Fig. 1 is a block diagram showing one embodiment of the present invention, Fig. 2 is a diagram explaining the operation of the transmission signal splitter, and Fig. 3 shows how light pulses approach and separate while propagating through an optical fiber. Figure 4 shows the time difference between the peaks at the initial position of an optical soliton propagating through a single optical fiber and an optical soliton in contact with Va, and the time difference when the optical solitons come closest during propagation. It is a characteristic diagram showing a relationship. A1...An...Digital signal input terminal, B1...
...Bn...Digital signal output terminal, Ll...L
n... Optical soliton exciter, ATT,...ATTn.
... Optical attenuator, C... Multiplexing device for inputting the optical soliton into one optical fiber, Ml... Mn... Half mirror-1 F... Optical fiber, M... A2...Transmission signal distributor that delays the human pulse of An and makes it a series signal on the time axis, R...Photodetector, D...Reception signal distributor, PIJ...Input terminal Human input digital signal from before, Sij...Electrical signal sent to optical soliton exciter 1, τ...51-1 Time difference between rise of j and SIJ. The last wind, the current plague, no Q5) a) side figure 3

Claims (1)

[Claims] It has a plurality of optical soliton exciters that periodically generate optical solitons, the plurality of optical soliton exciters are controlled by a signal to be transmitted, and the optical soliton is digitally modulated by the signal to be transmitted.

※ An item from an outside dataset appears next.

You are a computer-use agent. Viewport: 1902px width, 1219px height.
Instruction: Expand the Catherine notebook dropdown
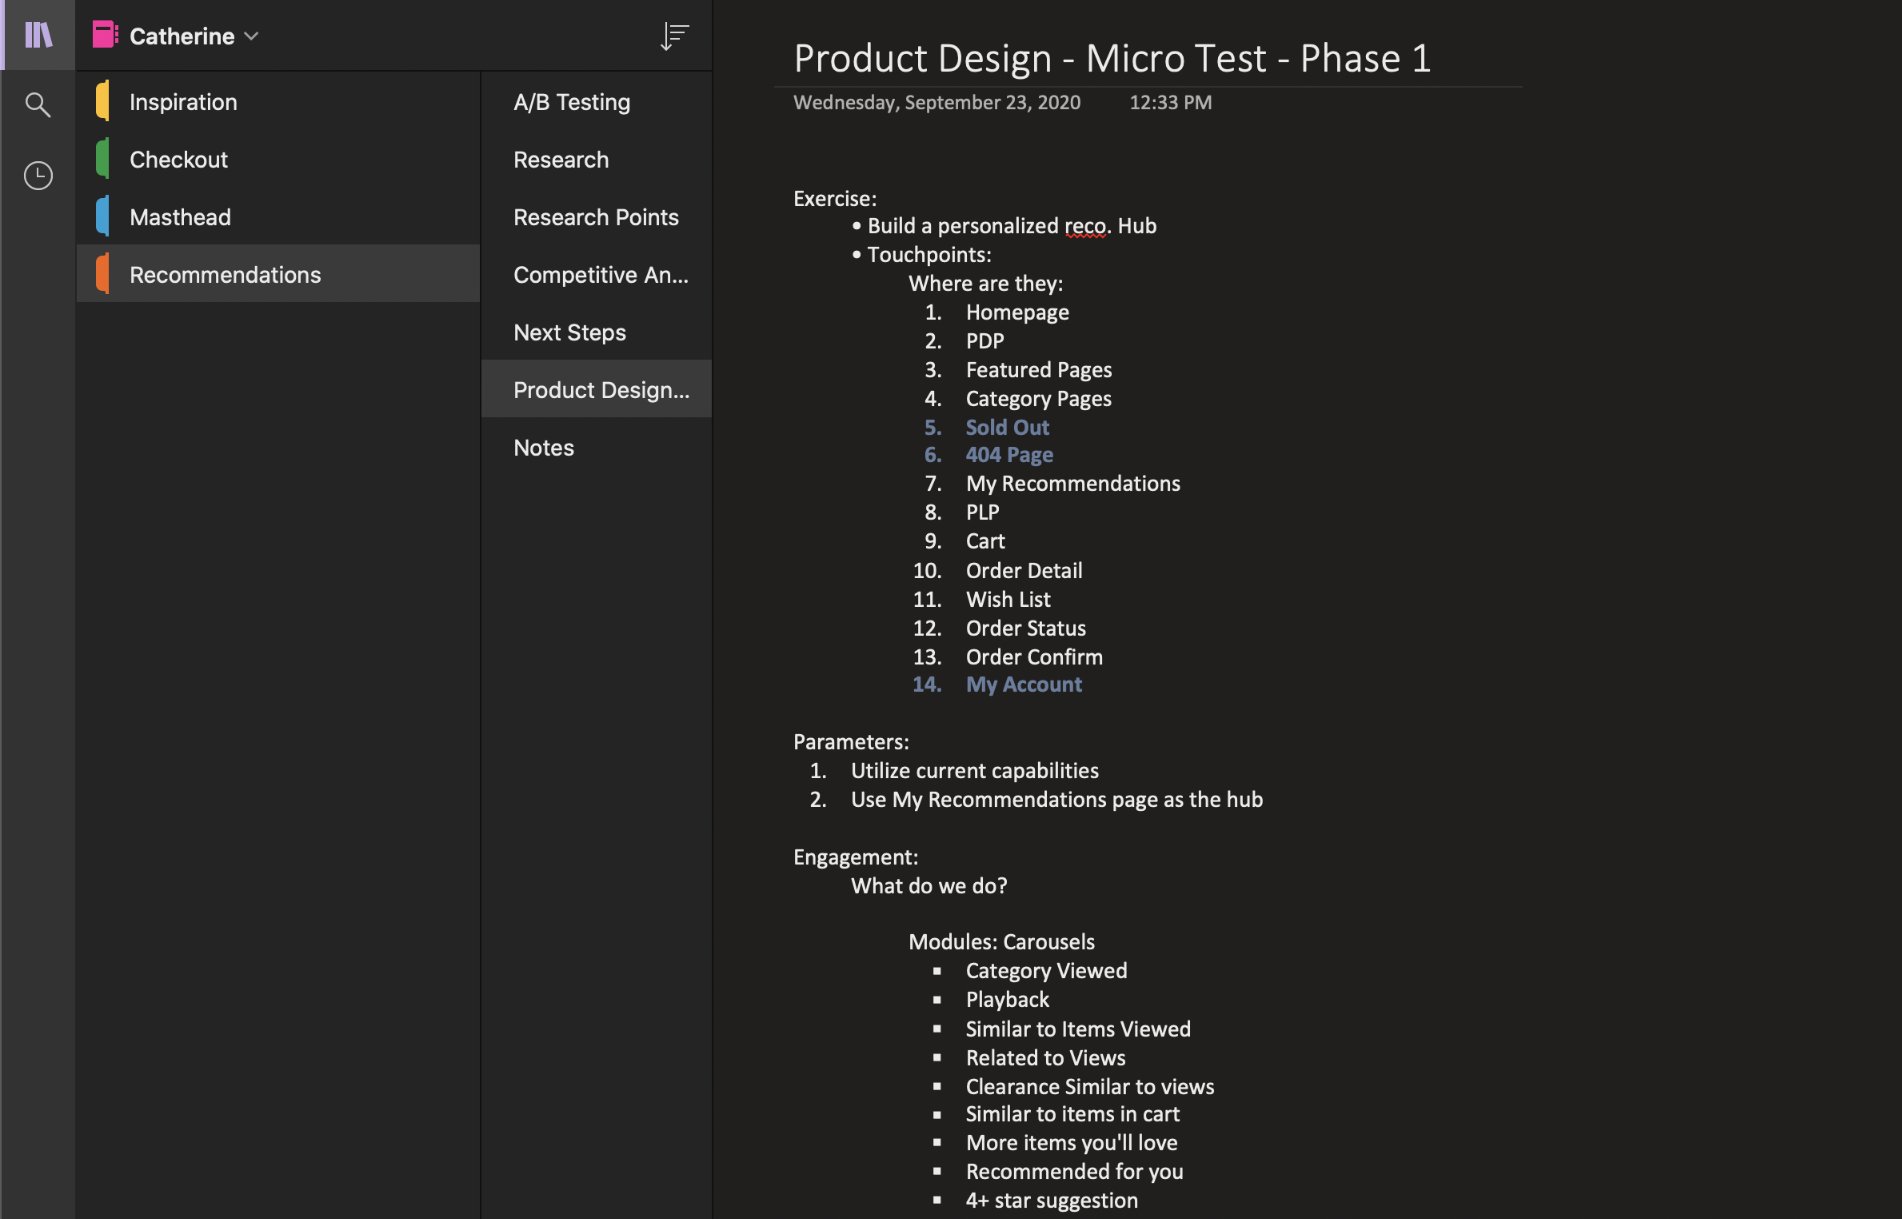pos(252,36)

In an optical soliton transmission method in which an optical soliton is made incident on one end of an optical soliton line and an optical soliton propagated through the optical soliton line is taken out and received from the other end of the optical soliton line, the optical soliton is emitted from the plurality of optical soliton exciters. A plurality of time-sequential optical solitons are generated in a time-sequential manner in the form of division, and are multiplexed by an optical multiplexing device. When the multiplexed optical solitons propagate through the optical soliton line, the optical soliton is incident on the optical soliton line. An optical soliton time division multiplex transmission system characterized in that the amplitude ratio of temporally adjacent optical solitons at an edge is 1.2 or more.